Pictures taken in Prague by Iva 

Wearing: Boots: Allsaints, Bag: Chanel, Coat: Zara, Dress: River Island, Hat: River Island

It is the morning of Christmas Eve and I woke up so so early (my own body already thinks it is normal after 2 years of being a mom). I just looked at the time when writing this and the time showed 4:44 which I guess is a good sign. I simply believe in these spiritual numbers. I have planned to write this post on Christmas Eve to make sure the thoughts are current and from the same day.

I kind of feel lucky to be able to have two Christmases and celebrate Czech Christmas on 24th and then Irish on the following day. However it also means more cooking for me which I personally do not mind though LOL. I am seriously thinking at this stage to film at least a bit today as so many of my foreign youtube subscribers want to know more about the Czech side of life so let’s see if I can manage it all and film the last day of vlogmas.

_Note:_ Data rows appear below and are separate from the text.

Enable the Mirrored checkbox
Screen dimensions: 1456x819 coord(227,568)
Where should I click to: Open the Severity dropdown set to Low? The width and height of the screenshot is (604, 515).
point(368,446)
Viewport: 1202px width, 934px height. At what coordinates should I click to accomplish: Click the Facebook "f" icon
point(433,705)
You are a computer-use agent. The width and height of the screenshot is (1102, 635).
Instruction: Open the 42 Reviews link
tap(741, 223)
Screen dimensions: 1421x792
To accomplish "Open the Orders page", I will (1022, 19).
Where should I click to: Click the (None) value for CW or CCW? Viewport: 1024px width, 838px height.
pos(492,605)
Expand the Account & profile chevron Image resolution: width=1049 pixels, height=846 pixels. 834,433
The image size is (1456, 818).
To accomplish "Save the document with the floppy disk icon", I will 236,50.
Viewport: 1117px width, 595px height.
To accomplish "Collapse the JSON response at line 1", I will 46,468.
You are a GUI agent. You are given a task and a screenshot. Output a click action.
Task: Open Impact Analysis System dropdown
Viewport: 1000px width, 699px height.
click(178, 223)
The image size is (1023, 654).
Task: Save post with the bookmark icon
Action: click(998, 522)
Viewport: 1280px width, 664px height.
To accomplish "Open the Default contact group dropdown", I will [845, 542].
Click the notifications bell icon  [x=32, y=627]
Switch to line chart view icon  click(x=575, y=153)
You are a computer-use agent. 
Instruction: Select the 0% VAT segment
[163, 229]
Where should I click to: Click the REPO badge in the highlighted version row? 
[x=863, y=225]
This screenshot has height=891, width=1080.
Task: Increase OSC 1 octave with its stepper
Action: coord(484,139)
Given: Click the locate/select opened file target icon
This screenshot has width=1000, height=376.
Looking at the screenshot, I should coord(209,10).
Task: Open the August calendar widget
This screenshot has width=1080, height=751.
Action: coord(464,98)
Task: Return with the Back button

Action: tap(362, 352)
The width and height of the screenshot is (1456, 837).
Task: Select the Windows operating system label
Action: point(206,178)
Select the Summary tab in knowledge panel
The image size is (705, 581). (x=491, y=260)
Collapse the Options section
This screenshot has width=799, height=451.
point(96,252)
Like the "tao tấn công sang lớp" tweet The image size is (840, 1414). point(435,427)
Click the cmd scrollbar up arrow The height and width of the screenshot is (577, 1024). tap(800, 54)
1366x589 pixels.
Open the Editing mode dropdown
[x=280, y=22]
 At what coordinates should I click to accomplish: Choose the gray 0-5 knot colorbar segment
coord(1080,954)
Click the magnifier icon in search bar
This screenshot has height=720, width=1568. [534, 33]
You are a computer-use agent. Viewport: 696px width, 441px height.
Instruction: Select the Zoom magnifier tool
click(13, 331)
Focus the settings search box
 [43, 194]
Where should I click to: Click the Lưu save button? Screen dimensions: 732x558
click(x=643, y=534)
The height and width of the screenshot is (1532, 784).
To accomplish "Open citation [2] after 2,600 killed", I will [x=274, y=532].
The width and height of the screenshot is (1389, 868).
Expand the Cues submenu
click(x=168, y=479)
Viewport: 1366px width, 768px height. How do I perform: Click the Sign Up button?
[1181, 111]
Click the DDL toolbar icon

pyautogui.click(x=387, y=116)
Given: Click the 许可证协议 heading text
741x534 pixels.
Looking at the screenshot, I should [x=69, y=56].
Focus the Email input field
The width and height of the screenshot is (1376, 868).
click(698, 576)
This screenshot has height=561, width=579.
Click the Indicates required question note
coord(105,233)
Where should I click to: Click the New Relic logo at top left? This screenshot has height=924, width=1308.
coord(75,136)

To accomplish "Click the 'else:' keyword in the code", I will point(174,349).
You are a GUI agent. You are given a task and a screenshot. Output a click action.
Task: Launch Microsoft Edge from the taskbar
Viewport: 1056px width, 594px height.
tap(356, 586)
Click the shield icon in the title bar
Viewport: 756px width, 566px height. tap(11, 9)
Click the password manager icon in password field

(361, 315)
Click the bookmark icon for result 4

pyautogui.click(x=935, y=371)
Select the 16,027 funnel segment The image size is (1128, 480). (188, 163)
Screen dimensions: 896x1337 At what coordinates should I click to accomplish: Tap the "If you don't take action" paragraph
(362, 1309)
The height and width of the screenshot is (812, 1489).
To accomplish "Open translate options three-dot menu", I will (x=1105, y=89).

I really want to take the next few days and think about where my blog, social media and youtube will go. What strategy shall I take. However, every time I start to do that I realise that the best thing is to be yourself. It is so easy to get influenced by what others are doing but ultimately the best is to be you and that will be the plan for me. I know there are accounts that are growing so fast due to their immaculate images but I also need to realise that they may have totally different circumstances to be able to create them.

I believe that next year will be simply an amazing one. I feel it in my bones and lot of us will reach their dreams and goals. 2018 was somehow up and down with few personal issues to deal with but at the end of the day you always realise it is how you look at things and that always helps you to come out in the best possible ways. And after all we just bought a house in London. What a dream!!! If you ever told me few years ago that we will have a 4 bedroom house in a nice neighbourhood in London I would be very sceptical. So life is good and even more than that. Let’s appreciate even the smallest things in life and be grateful.

Merry Christmas everybody and enjoy every single moment of the holidays and may your dreams come true this Christmas.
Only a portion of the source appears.